Primary HHV-6 infection causes a viremia that can be demonstrated by co-culture of the patient’s peripheral blood mononuclear cells (PBMCs) with mitogen-stimulated cord blood mononuclear cells. HHV-6 has a recognizable cytopathic effect, consisting of the appearance of large refractile mononucleated or multinucleated cells with intracytoplasmic and/or intranuclear inclusions. Infected cells exhibit a slightly prolonged life span in cultures; however, lytic infection predominates. HHV-6 infection also induces apoptosis of T cells and may lead to cell expiration via loss of mitochondrial membrane potential as well as alteration of interferon and retinoic acid-induced cell death signals. In vitro, HHV-6 can infect a broad range of cell types, including primary T cells, monocytes, natural killer (NK) cells, dendritic cells, and astrocytes. HHV-6 has also been documented to infect B-cell, megakaryocytic, endothelial, and epithelial cell lines. Human astrocytes, oligodendrocytes, and microglia have been infected with HHV-6 ex-vivo. The broad tropism of HHV-6 is consistent with the recognition that CD46, a complement regulatory protein present on the surface of all nucleated cells, is a cellular receptor for HHV-6. The CD4 molecule has been identified as a receptor for HHV-7. HHV-7 has been demonstrated to reactivate HHV-6 from latency in vitro. Whether this phenomenon occurs in vivo remains unknown.

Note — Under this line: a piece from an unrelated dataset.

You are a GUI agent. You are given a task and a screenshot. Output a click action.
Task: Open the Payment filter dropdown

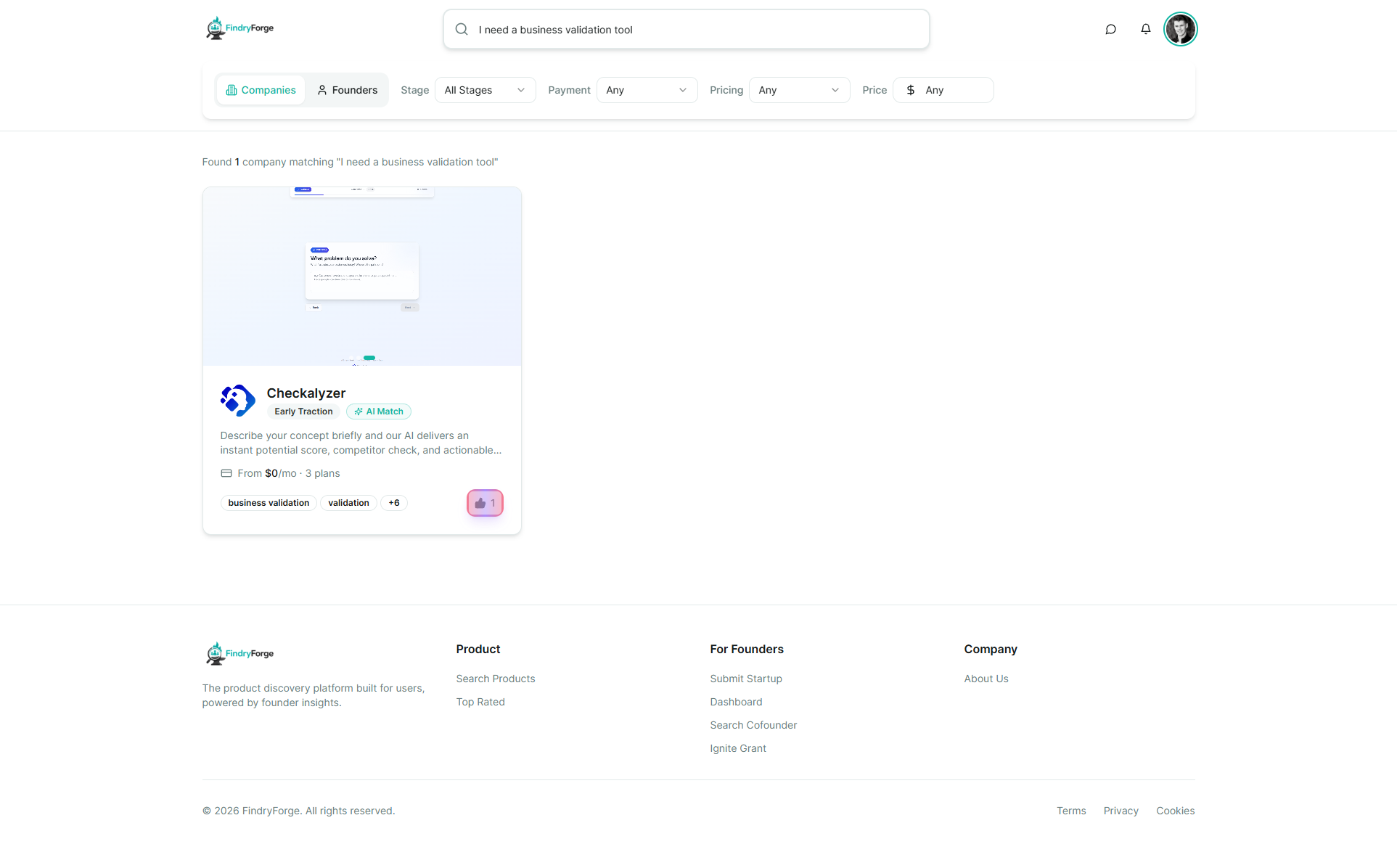pyautogui.click(x=647, y=90)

Primary infection with HHV-6 and HHV-7 is followed by lifelong latency or persistence of virus at multiple sites. HHV-6 exists in a true state of viral latency in monocytes and macrophages. The detection of replicating HHV-6 in cultures of primary CD34+ hematopoietic stem cells has also been described, suggesting that cellular differentiation is a trigger of viral reactivation. This observation may be clinically significant because of the possibility that HHV-6 may cause either primary or reactivated infection during hematopoietic stem cell transplantation. Additionally, HHV-6 and HHV-7 infection may be persistent in salivary glands, and DNA for both HHV-6 and HHV-7 can be routinely detected in the saliva of both adults and children. HHV-7 can also be isolated in tissue culture from saliva, but HHV-6 cannot. HHV-6 DNA has been identified in the cerebrospinal fluid (CSF) of children both during and subsequent to primary infection as well as in brain tissue from immunocompetent adults at autopsy, implicating the central nervous system (CNS) as an additional important site of either viral latency or persistence. HHV-7 DNA has also been found in adult brain tissue but at a significantly lower frequency.

Clinical Manifestations

Roseola infantum (exanthem subitum, or sixth disease) is an acute, self-limited disease of infancy and early childhood. It is characterized by the abrupt onset of high fever, which may be accompanied by fussiness. The fever usually resolves acutely after 72 hr (“crisis”) but may gradually fade over a day (“lysis”) coincident with the appearance of a faint pink or rose-colored, nonpruritic, 2- to 3-mm morbilliform rash on the trunk (Fig. 248-1). The rash usually lasts 1-3 days but is often described as evanescent and may be visible only for hours, spreading from the trunk to the face and extremities. Because the rash is variable in appearance, location, and duration, it is not distinctive. Associated signs are sparse but can include mild injection of the pharynx, palpebral conjunctivae, or tympanic membranes and enlarged suboccipital nodes. In Asian countries, ulcers at the uvulopalatoglassal junction (Nagayama spots) are commonly reported in infants with roseola.